* Task
Find each line below where the word "Microsoft" occurs, and copy it.

* Data section
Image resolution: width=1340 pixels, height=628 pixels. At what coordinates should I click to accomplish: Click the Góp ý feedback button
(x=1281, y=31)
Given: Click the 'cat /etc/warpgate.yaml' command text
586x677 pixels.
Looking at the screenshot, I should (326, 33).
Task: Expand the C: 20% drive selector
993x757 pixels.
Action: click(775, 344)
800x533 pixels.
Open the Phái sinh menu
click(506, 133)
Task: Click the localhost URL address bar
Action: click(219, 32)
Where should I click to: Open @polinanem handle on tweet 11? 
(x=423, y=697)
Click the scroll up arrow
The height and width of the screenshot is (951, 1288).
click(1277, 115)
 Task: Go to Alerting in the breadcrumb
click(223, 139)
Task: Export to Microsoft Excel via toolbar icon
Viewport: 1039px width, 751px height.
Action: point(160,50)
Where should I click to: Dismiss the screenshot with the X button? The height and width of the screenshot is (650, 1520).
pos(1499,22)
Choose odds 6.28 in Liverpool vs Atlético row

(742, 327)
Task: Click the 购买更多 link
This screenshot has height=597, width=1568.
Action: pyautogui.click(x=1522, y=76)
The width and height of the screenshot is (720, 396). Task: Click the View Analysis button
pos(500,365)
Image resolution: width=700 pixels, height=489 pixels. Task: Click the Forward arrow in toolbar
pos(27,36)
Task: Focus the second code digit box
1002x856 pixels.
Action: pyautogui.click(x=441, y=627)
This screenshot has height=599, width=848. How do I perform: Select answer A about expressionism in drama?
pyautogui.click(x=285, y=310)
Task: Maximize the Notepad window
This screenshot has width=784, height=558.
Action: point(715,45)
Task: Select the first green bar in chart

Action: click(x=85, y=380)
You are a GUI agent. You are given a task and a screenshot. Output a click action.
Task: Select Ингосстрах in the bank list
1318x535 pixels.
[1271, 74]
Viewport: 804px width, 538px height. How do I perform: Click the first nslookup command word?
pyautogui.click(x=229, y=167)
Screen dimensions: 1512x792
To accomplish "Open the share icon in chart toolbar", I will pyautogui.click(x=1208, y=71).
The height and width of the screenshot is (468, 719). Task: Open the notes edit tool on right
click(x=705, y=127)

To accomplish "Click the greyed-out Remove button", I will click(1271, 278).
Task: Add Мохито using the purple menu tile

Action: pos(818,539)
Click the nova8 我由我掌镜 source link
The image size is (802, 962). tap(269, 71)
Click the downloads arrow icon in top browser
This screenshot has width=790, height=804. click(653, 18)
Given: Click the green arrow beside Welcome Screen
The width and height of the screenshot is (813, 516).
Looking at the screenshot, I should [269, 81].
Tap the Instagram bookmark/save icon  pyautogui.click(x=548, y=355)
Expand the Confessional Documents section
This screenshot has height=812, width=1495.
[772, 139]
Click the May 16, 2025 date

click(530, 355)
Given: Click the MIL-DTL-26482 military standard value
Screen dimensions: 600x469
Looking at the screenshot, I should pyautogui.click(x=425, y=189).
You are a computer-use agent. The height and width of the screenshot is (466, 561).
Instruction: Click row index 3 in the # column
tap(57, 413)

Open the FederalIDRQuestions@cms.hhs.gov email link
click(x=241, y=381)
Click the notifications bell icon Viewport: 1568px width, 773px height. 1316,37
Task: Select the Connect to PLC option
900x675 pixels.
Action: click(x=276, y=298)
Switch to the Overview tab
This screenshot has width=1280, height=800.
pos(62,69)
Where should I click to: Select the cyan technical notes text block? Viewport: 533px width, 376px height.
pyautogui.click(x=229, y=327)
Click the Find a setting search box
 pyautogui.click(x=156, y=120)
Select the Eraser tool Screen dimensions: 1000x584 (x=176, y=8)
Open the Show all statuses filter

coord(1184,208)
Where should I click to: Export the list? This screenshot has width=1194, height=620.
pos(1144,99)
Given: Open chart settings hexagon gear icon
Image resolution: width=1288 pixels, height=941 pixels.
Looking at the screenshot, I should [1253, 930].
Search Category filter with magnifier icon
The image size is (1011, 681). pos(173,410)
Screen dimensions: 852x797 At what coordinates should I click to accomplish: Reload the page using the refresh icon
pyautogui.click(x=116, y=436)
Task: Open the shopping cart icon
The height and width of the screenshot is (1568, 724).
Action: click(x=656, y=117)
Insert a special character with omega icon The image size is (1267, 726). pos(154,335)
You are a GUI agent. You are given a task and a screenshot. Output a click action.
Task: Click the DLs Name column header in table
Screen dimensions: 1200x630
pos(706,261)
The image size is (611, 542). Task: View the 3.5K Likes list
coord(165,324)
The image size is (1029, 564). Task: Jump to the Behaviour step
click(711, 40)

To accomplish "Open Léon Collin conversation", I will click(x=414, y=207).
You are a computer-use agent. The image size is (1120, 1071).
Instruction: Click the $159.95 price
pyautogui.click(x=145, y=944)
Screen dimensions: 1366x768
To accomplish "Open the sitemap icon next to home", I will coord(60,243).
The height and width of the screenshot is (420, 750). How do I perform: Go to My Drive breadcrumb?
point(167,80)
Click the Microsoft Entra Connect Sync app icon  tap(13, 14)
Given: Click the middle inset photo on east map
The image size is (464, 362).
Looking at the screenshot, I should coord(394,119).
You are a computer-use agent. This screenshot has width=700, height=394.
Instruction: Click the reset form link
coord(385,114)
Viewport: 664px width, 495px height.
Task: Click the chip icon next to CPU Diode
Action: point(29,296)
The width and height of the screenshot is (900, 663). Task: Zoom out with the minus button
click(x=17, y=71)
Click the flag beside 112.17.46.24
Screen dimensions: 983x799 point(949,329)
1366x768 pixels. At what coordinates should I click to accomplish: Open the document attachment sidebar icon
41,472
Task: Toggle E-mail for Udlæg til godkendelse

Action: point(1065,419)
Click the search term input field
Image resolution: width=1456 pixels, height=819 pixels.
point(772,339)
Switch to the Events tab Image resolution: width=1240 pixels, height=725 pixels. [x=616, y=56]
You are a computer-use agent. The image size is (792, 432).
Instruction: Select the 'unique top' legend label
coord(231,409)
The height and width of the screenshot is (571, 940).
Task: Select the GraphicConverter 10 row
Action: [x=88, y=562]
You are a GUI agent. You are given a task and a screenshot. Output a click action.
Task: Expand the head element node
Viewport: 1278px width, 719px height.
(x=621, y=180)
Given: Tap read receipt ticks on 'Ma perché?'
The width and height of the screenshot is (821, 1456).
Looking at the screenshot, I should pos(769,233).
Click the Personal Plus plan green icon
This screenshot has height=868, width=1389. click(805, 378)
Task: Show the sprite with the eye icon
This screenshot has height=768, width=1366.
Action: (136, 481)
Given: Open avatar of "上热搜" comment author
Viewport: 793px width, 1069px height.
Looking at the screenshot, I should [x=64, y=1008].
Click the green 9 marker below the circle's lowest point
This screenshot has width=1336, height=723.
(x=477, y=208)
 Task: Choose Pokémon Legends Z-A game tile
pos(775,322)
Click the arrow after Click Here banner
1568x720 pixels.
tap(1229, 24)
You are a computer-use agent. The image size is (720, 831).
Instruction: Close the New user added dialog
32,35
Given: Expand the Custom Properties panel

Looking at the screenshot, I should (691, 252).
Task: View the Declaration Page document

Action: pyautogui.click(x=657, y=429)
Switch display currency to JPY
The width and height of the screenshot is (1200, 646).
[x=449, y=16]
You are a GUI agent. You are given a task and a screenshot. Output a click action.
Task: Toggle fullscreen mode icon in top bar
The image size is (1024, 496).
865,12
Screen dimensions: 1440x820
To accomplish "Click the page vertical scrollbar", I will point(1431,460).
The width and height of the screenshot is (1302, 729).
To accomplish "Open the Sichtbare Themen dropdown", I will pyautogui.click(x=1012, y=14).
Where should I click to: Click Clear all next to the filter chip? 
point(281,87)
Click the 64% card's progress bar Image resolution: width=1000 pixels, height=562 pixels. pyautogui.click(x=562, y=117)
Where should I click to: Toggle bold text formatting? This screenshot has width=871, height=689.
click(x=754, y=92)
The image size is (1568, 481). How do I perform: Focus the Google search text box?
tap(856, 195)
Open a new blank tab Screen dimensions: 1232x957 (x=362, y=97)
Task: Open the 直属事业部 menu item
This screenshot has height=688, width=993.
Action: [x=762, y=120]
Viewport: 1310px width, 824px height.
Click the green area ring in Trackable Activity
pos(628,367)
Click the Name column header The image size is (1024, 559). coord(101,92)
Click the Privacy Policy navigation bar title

* Your response
Task: Export to Microsoft Excel via toolbar icon
Click the Microsoft Entra Connect Sync app icon  tap(13, 14)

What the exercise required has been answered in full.